Exercício: Prossiga com o texto sobre arritmias ventriculares e hipercalcemia a partir do ponto em que ele termina.

Texto fornecido:
= = =

Os autores admitem que um diagnóstico alternativo pode ser considerado. A ocorrência de arritmias ventriculares malignas em pacientes com CVP com intervalo curto de acoplamento foi amplamente relatada. Nestes casos, os CVPs têm a mesma morfologia, o que sugere uma origem focal. A morfologia do ramo do feixe esquerdo e o eixo esquerdo foram identificados como geralmente relacionados à FV,11 que usualmente não é induzida pelo EEF. Verapamil é relatado como eficaz na supressão destas arritmias, enquanto a quinidina, b-bloqueadores e amiodarona são ineficazes. Em nossa paciente, a quinidina é efetiva, as CVPs apresentaram morfologias distintas e inicialmente as CVPs foram suprimidas pelo isoproterenol, o que não é um achado consistente nestes casos. Destaca-se que transtornos metabólicos ou eletrolíticos transitórios podem influenciar a susceptibilidade das CVP para degenerar na FV,12 de modo que a hipercalcemia poderia ter contribuído para esse fenômeno.

O diagnóstico inicial foi repensado vários meses depois, quando o PTHP foi confirmado, embora não seja claro se os eventos arrítmicos podem ser causados por hipercalcemia leve. Outros casos relatados descreveram hipercalcemia mais grave associada a arritmias. Alternativamente, a hipercalcemia leve poderia ter sido um gatilho para arritmias ventriculares no caso de SQTC ou CVP com acoplamento curto. Na verdade, o paciente apresentou níveis mais altos de cálcio durante a terapia com quinidina e não ocorreram arritmias. Para estabelecer uma relação causa-efeito, é necessário demonstrar que a perfusão de cálcio causaria FV em EEF, conforme descrito por Chang et al.11 No entanto, implicaria a repetição de EEF com perfusão de cálcio e enfrentando uma tempestade elétrica potencial que poderia ser difícil de controlar como ocorreu no primeiro episódio. Por estas razões, os autores o consideraram inadequado.

= = =

Registros fornecidos:
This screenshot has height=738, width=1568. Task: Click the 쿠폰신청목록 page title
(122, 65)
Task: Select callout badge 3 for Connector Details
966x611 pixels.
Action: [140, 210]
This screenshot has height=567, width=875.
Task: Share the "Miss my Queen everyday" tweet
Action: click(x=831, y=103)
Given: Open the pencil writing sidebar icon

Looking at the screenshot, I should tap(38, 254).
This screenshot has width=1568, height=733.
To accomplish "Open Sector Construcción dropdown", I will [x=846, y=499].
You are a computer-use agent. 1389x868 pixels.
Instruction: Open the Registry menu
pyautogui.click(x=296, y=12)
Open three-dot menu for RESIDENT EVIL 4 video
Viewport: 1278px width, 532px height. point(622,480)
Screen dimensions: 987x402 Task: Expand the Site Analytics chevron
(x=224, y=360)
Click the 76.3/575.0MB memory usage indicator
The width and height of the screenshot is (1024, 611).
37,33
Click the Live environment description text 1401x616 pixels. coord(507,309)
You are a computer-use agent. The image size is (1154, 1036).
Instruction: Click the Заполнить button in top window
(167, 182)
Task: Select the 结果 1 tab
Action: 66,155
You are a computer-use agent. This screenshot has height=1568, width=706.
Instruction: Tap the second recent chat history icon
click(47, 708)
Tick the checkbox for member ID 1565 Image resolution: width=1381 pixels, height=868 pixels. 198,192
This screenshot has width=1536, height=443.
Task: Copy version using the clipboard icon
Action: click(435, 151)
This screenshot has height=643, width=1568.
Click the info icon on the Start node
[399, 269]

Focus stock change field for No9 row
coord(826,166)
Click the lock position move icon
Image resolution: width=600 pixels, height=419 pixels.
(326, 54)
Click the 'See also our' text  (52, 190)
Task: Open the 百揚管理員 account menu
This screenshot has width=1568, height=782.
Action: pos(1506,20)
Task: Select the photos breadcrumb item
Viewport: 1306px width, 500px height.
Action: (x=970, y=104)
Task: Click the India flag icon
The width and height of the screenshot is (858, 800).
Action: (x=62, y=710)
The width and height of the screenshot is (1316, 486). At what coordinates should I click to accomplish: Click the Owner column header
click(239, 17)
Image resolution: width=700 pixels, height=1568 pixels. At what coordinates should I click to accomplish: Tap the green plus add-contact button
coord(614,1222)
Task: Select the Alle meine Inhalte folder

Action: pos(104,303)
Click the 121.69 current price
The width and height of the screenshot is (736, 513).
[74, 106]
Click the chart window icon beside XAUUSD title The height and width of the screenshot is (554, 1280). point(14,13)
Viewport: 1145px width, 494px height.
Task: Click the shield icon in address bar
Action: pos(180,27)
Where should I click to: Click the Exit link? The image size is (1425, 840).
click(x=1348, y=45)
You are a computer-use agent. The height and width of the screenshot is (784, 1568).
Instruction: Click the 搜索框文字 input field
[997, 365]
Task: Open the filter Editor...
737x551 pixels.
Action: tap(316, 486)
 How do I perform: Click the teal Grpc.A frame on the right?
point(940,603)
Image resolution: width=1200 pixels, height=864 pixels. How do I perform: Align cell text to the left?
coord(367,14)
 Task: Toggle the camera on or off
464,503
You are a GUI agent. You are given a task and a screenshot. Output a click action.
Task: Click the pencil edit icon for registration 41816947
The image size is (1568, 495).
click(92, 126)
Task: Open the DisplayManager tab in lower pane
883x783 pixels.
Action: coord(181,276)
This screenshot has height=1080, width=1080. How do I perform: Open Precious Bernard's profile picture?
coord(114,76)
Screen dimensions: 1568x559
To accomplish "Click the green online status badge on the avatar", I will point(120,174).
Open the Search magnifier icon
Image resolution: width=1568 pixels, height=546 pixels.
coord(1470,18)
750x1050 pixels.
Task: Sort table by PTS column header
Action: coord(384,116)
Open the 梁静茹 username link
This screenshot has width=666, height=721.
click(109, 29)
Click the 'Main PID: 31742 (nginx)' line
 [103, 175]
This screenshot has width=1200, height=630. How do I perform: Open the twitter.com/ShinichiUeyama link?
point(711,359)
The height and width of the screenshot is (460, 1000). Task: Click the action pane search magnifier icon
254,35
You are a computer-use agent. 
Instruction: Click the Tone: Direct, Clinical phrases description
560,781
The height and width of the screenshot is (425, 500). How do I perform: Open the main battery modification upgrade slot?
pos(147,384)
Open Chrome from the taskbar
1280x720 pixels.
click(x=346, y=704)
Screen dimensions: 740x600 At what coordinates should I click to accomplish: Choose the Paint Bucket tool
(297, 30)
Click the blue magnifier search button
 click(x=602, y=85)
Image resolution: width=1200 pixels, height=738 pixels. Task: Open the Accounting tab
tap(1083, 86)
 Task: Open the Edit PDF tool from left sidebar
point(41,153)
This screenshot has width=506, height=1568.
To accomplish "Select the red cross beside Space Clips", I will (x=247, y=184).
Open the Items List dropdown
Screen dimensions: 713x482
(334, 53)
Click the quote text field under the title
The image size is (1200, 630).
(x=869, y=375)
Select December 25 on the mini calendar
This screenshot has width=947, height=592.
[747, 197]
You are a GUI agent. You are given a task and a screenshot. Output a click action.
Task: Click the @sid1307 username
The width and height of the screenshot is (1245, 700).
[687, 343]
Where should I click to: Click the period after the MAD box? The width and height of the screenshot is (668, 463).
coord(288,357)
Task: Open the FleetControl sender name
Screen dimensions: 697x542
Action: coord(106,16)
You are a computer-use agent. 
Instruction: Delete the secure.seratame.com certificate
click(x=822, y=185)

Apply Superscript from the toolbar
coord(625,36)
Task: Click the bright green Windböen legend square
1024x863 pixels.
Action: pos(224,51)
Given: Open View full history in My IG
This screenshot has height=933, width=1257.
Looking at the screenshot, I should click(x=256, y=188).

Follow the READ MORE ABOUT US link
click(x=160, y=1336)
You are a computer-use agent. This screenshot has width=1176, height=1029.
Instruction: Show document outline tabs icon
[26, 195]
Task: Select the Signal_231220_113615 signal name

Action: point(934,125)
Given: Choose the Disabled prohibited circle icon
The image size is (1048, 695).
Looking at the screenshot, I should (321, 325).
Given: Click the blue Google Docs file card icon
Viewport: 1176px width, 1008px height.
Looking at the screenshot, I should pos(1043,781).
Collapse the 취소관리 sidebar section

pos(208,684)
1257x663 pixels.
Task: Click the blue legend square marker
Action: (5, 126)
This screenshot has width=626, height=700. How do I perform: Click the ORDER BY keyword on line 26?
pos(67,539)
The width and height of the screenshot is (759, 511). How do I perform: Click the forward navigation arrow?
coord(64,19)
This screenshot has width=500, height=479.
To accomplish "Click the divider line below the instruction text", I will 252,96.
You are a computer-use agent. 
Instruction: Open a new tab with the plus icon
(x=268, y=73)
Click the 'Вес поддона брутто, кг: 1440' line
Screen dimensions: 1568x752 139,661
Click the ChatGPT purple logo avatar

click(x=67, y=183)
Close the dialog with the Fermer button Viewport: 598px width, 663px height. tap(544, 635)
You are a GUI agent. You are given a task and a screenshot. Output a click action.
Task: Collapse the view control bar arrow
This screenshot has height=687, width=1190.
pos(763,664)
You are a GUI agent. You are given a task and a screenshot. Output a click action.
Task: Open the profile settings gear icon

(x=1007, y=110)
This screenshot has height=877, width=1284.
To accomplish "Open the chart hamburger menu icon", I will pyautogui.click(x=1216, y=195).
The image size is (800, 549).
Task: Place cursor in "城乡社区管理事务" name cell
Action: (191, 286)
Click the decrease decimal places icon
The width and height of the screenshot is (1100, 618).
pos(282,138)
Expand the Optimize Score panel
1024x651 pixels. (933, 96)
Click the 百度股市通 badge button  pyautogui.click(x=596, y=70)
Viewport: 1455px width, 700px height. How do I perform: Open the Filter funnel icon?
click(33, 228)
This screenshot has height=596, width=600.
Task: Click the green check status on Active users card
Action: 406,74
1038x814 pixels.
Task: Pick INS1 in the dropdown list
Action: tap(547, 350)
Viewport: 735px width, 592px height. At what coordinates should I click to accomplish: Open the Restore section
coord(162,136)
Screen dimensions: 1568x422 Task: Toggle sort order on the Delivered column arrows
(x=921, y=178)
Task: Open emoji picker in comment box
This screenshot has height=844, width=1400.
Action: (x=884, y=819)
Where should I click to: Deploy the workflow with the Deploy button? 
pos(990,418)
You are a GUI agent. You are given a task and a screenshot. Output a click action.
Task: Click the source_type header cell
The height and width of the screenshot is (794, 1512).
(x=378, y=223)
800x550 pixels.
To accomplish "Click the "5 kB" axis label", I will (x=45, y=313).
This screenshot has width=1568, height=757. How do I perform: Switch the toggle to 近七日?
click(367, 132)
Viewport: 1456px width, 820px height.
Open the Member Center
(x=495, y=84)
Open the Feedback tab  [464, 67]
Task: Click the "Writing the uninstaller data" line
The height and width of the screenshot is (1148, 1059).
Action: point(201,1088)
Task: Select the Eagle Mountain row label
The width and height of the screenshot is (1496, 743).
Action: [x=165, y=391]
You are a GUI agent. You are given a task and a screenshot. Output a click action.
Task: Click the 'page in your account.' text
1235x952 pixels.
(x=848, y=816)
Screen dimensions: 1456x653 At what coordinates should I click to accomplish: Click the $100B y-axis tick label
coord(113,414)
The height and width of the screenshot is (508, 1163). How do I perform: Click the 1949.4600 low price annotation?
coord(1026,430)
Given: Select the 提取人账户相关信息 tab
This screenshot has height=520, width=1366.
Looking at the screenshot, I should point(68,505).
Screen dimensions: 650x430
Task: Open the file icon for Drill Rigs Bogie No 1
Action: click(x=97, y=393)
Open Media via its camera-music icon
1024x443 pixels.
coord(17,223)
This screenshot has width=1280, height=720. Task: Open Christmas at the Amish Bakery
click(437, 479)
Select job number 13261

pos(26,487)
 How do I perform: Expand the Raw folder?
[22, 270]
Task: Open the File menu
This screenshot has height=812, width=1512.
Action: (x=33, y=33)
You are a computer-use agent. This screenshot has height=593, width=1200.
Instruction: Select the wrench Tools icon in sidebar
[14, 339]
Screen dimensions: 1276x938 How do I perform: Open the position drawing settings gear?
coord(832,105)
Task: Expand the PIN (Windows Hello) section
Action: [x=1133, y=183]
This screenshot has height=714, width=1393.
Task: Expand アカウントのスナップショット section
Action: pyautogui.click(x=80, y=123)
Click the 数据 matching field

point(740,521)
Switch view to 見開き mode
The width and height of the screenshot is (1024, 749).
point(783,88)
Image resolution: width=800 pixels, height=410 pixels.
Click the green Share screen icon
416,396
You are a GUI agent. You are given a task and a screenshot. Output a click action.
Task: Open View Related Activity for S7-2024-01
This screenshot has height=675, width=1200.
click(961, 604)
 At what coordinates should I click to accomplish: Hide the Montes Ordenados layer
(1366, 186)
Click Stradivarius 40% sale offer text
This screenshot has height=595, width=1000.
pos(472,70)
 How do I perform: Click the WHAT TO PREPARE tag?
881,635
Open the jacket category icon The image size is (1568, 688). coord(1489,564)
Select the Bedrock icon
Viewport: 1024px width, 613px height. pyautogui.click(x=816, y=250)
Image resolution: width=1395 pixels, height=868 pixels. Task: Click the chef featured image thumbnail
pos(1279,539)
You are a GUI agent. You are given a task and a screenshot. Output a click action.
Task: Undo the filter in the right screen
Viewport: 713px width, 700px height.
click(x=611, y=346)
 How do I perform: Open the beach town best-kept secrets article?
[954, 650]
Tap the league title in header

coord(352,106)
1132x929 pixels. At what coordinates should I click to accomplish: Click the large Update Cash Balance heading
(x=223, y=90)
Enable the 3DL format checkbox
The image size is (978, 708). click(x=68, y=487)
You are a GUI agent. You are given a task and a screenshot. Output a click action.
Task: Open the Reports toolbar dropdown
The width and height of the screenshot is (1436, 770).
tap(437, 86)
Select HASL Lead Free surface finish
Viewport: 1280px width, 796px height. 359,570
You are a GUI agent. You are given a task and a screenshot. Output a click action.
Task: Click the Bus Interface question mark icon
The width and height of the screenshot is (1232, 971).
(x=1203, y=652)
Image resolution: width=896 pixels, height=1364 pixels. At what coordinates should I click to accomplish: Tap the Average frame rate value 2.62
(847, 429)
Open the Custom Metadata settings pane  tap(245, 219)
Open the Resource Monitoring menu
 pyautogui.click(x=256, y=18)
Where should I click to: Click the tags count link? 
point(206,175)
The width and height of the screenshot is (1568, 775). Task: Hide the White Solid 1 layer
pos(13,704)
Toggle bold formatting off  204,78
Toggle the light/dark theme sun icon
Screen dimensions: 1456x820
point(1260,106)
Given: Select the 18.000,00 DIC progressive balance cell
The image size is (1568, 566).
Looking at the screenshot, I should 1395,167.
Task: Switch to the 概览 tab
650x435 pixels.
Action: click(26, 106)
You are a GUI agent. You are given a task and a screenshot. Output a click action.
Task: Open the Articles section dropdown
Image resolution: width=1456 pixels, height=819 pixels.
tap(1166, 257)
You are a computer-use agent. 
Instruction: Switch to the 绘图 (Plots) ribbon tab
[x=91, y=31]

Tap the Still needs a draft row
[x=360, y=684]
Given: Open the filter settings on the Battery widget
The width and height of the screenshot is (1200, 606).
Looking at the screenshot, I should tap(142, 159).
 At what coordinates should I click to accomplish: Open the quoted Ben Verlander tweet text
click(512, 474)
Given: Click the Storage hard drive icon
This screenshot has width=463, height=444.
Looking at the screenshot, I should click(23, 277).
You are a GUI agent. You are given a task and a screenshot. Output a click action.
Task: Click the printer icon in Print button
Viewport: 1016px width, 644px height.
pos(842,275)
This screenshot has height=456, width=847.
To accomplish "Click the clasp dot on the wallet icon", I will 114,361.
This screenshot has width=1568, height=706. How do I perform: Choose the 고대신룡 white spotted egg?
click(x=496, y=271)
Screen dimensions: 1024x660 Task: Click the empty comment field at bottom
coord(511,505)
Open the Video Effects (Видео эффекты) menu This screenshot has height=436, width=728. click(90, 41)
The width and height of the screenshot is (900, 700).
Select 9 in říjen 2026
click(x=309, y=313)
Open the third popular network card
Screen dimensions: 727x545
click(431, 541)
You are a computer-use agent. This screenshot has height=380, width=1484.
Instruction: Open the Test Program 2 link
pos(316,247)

= = =

Resposta:
Conclusão

Os autores relatam um caso de tempestade elétrica possivelmente relacionada ao SQTC, levando em consideração a presença de intervalo QT curto e a eficácia do isoproterenol e a quinidina.13 No entanto, não está claro por que o intervalo QT curto estava presente apenas no primeiro ECG e as causas secundárias não poderiam ser completamente descartadas, uma vez que a hipercalcemia leve estava presente.

Até agora, não há relatos sobre hipercalcemia leve como causa da tempestade arrítmica. O diagnóstico final ainda não está certo, mas o EEF com perfusão de cálcio pode ser perigoso e o rendimento de testes genéticos no SQTC é muito baixo para justificar seu uso. Embora sem um diagnóstico definitivo, os autores enfatizam a importância de excluir todas as causas reversíveis, especialmente no caso de distúrbios hidroeletrolíticos sutis como o apresentado acima.